Which is it, then? I have compiled these impressions, examples, and quoted lines from New and Selected Poems, 1974-2004, Unknown Friends, Callings, and Another Reason, but the purpose in presenting this stylistic sketch of Carl Dennis is to try to answer the question by looking at his most recent collection, Night School. I recognize the question may remain unanswerable—it may involve too many a priori assumptions, too many divergent definitions of poetry—but I hope that by invoking it, the strengths of Dennis’s work might come into clearer focus.

Night School evinces all of the characteristics identified above, although I am struck by the force of Dennis’s commitment to a poetry of community. In “Know Yourself”—tricky, that titular pronoun, as (a) it suggests an isolated Everyperson, yet through its genderless referential elasticity, (b) it also suggests Everyone Everywhere—Dennis writes about waiting in line

On the day of a concert to buy a ticket,
Thinking about the music I could be hearing
At home on the stereo, though I knew the concert
Might make me feel part of a ritual
That ushered beauty into the world.
But now I welcome the urge to join the audience.

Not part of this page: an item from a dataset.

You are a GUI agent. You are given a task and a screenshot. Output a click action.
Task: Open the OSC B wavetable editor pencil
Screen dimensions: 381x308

The interesting implication here is that a “private ritual” would be oxymoronic: in these lines, a ritual must be public, and only then will beauty be “ushered . . . into the world.” Listening to music “[a]t home on the stereo” will not serve. In poem after poem, Dennis makes these gestures of reaching out to the other: neighbors, strangers, fellow inhabitants of Planet Earth. In doing so, he often engages in the other most striking feature of the collection: counterfactual contemplation.

Permit me a digression. George Steiner writes, in a rhapsodic passage from Real Presences, “Anything can be said and, in consequence, written about anything” (emphasis in original). He goes on:

Every other human instrument and performative capability has its limitations. . . . Thus in respect of personal existence and personal consciousness, at least so far as we have evidence, time and being, and the sum of time which being experiences, are finite.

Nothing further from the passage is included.